(WORK REQUIRED)
Please reproduce the whole listing without altering anything.

(SOURCE DATA)
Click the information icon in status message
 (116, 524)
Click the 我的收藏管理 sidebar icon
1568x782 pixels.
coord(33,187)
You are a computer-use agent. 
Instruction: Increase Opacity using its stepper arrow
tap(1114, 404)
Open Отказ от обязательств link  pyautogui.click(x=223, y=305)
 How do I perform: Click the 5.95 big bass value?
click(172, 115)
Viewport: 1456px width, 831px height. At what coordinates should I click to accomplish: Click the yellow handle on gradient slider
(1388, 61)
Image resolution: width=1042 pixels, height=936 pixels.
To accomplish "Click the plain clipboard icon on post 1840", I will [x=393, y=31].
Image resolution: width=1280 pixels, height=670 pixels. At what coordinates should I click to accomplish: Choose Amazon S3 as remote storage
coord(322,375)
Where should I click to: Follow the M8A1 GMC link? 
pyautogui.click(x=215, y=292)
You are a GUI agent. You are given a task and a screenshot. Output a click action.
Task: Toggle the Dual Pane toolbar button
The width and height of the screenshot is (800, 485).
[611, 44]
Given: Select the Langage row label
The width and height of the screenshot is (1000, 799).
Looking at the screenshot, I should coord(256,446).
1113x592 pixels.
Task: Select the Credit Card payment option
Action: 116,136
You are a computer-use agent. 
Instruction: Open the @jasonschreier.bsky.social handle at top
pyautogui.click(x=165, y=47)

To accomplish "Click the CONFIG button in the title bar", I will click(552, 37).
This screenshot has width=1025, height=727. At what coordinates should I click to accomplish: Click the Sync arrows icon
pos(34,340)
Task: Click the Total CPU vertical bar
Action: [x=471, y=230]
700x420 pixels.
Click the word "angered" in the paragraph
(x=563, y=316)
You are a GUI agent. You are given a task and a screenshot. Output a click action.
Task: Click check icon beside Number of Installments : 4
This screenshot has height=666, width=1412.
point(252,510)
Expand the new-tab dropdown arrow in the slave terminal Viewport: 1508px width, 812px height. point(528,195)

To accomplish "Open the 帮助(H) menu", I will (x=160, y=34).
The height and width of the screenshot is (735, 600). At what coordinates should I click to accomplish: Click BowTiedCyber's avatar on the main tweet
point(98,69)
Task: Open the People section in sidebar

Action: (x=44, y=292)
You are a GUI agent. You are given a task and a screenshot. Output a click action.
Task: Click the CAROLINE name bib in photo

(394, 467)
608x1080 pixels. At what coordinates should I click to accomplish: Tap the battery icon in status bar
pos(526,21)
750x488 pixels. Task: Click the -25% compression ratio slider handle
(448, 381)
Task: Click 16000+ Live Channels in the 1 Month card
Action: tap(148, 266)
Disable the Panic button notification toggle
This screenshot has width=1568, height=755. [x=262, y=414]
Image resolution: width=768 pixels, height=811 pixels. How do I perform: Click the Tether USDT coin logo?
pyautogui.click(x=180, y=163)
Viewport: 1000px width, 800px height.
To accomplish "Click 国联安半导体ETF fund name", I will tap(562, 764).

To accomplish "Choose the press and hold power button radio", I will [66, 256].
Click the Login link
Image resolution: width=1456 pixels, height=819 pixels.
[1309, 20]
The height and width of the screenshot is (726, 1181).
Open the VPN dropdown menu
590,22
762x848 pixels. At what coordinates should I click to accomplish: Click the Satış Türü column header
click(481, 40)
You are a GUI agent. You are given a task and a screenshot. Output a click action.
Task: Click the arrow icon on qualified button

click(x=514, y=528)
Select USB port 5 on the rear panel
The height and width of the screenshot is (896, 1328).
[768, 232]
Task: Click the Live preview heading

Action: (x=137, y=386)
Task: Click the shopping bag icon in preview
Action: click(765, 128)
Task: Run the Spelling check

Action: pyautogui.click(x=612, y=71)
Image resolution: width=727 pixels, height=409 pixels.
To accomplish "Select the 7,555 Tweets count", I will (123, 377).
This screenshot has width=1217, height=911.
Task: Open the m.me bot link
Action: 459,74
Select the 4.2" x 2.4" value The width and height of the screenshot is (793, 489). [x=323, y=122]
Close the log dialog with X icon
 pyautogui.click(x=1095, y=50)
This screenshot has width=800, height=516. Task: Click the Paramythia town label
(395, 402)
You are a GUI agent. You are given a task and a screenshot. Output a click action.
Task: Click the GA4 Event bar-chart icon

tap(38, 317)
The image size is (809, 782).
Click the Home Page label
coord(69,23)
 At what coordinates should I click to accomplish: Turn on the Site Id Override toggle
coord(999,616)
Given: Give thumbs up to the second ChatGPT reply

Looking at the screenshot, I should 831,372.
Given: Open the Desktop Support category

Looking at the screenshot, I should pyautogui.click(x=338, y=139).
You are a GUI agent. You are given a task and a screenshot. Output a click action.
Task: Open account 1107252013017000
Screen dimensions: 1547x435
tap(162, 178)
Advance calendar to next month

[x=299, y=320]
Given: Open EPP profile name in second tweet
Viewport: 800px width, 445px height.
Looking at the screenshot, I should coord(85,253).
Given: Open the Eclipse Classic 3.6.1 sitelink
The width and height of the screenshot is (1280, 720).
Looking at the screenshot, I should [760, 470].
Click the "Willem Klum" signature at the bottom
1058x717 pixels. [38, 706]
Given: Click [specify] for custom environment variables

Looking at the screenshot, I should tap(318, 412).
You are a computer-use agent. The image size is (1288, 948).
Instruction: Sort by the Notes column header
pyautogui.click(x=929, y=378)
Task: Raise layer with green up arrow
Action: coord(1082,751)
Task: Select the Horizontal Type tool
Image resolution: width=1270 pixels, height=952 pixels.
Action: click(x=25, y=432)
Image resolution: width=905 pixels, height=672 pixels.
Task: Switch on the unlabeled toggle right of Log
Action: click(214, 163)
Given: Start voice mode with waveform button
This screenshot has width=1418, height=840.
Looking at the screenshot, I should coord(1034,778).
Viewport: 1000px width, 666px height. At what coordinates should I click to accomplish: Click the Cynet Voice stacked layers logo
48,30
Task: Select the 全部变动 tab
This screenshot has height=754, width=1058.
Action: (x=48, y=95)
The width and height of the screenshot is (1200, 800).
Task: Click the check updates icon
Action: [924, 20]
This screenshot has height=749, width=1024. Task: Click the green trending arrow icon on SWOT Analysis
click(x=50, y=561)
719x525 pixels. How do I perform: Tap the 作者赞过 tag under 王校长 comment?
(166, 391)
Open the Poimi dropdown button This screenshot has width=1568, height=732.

(SOLUTION TO THIS TASK)
Click the information icon in status message
 (116, 524)
Click the 我的收藏管理 sidebar icon
1568x782 pixels.
coord(33,187)
You are a computer-use agent. 
Instruction: Increase Opacity using its stepper arrow
tap(1114, 404)
Open Отказ от обязательств link  pyautogui.click(x=223, y=305)
 How do I perform: Click the 5.95 big bass value?
click(172, 115)
Viewport: 1456px width, 831px height. At what coordinates should I click to accomplish: Click the yellow handle on gradient slider
(1388, 61)
Image resolution: width=1042 pixels, height=936 pixels.
To accomplish "Click the plain clipboard icon on post 1840", I will [x=393, y=31].
Image resolution: width=1280 pixels, height=670 pixels. At what coordinates should I click to accomplish: Choose Amazon S3 as remote storage
coord(322,375)
Where should I click to: Follow the M8A1 GMC link? 
pyautogui.click(x=215, y=292)
You are a GUI agent. You are given a task and a screenshot. Output a click action.
Task: Toggle the Dual Pane toolbar button
The width and height of the screenshot is (800, 485).
[611, 44]
Given: Select the Langage row label
The width and height of the screenshot is (1000, 799).
Looking at the screenshot, I should coord(256,446).
1113x592 pixels.
Task: Select the Credit Card payment option
Action: 116,136
You are a computer-use agent. 
Instruction: Open the @jasonschreier.bsky.social handle at top
pyautogui.click(x=165, y=47)

To accomplish "Click the CONFIG button in the title bar", I will click(552, 37).
This screenshot has width=1025, height=727. At what coordinates should I click to accomplish: Click the Sync arrows icon
pos(34,340)
Task: Click the Total CPU vertical bar
Action: [x=471, y=230]
700x420 pixels.
Click the word "angered" in the paragraph
(x=563, y=316)
You are a GUI agent. You are given a task and a screenshot. Output a click action.
Task: Click check icon beside Number of Installments : 4
This screenshot has height=666, width=1412.
point(252,510)
Expand the new-tab dropdown arrow in the slave terminal Viewport: 1508px width, 812px height. point(528,195)

To accomplish "Open the 帮助(H) menu", I will (x=160, y=34).
The height and width of the screenshot is (735, 600). At what coordinates should I click to accomplish: Click BowTiedCyber's avatar on the main tweet
point(98,69)
Task: Open the People section in sidebar

Action: (x=44, y=292)
You are a GUI agent. You are given a task and a screenshot. Output a click action.
Task: Click the CAROLINE name bib in photo

(394, 467)
608x1080 pixels. At what coordinates should I click to accomplish: Tap the battery icon in status bar
pos(526,21)
750x488 pixels. Task: Click the -25% compression ratio slider handle
(448, 381)
Task: Click 16000+ Live Channels in the 1 Month card
Action: tap(148, 266)
Disable the Panic button notification toggle
This screenshot has width=1568, height=755. [x=262, y=414]
Image resolution: width=768 pixels, height=811 pixels. How do I perform: Click the Tether USDT coin logo?
pyautogui.click(x=180, y=163)
Viewport: 1000px width, 800px height.
To accomplish "Click 国联安半导体ETF fund name", I will tap(562, 764).

To accomplish "Choose the press and hold power button radio", I will [66, 256].
Click the Login link
Image resolution: width=1456 pixels, height=819 pixels.
[1309, 20]
The height and width of the screenshot is (726, 1181).
Open the VPN dropdown menu
590,22
762x848 pixels. At what coordinates should I click to accomplish: Click the Satış Türü column header
click(481, 40)
You are a GUI agent. You are given a task and a screenshot. Output a click action.
Task: Click the arrow icon on qualified button

click(x=514, y=528)
Select USB port 5 on the rear panel
The height and width of the screenshot is (896, 1328).
[768, 232]
Task: Click the Live preview heading

Action: (x=137, y=386)
Task: Click the shopping bag icon in preview
Action: click(765, 128)
Task: Run the Spelling check

Action: pyautogui.click(x=612, y=71)
Image resolution: width=727 pixels, height=409 pixels.
To accomplish "Select the 7,555 Tweets count", I will (123, 377).
This screenshot has width=1217, height=911.
Task: Open the m.me bot link
Action: 459,74
Select the 4.2" x 2.4" value The width and height of the screenshot is (793, 489). [x=323, y=122]
Close the log dialog with X icon
 pyautogui.click(x=1095, y=50)
This screenshot has width=800, height=516. Task: Click the Paramythia town label
(395, 402)
You are a GUI agent. You are given a task and a screenshot. Output a click action.
Task: Click the GA4 Event bar-chart icon

tap(38, 317)
The image size is (809, 782).
Click the Home Page label
coord(69,23)
 At what coordinates should I click to accomplish: Turn on the Site Id Override toggle
coord(999,616)
Given: Give thumbs up to the second ChatGPT reply

Looking at the screenshot, I should 831,372.
Given: Open the Desktop Support category

Looking at the screenshot, I should pyautogui.click(x=338, y=139).
You are a GUI agent. You are given a task and a screenshot. Output a click action.
Task: Open account 1107252013017000
Screen dimensions: 1547x435
tap(162, 178)
Advance calendar to next month

[x=299, y=320]
Given: Open EPP profile name in second tweet
Viewport: 800px width, 445px height.
Looking at the screenshot, I should coord(85,253).
Given: Open the Eclipse Classic 3.6.1 sitelink
The width and height of the screenshot is (1280, 720).
Looking at the screenshot, I should [760, 470].
Click the "Willem Klum" signature at the bottom
1058x717 pixels. [38, 706]
Given: Click [specify] for custom environment variables

Looking at the screenshot, I should tap(318, 412).
You are a computer-use agent. The image size is (1288, 948).
Instruction: Sort by the Notes column header
pyautogui.click(x=929, y=378)
Task: Raise layer with green up arrow
Action: coord(1082,751)
Task: Select the Horizontal Type tool
Image resolution: width=1270 pixels, height=952 pixels.
Action: click(x=25, y=432)
Image resolution: width=905 pixels, height=672 pixels.
Task: Switch on the unlabeled toggle right of Log
Action: click(214, 163)
Given: Start voice mode with waveform button
This screenshot has width=1418, height=840.
Looking at the screenshot, I should coord(1034,778).
Viewport: 1000px width, 666px height. At what coordinates should I click to accomplish: Click the Cynet Voice stacked layers logo
48,30
Task: Select the 全部变动 tab
This screenshot has height=754, width=1058.
Action: (x=48, y=95)
The width and height of the screenshot is (1200, 800).
Task: Click the check updates icon
Action: [924, 20]
This screenshot has height=749, width=1024. Task: Click the green trending arrow icon on SWOT Analysis
click(x=50, y=561)
719x525 pixels. How do I perform: Tap the 作者赞过 tag under 王校长 comment?
(166, 391)
Open the Poimi dropdown button This screenshot has width=1568, height=732.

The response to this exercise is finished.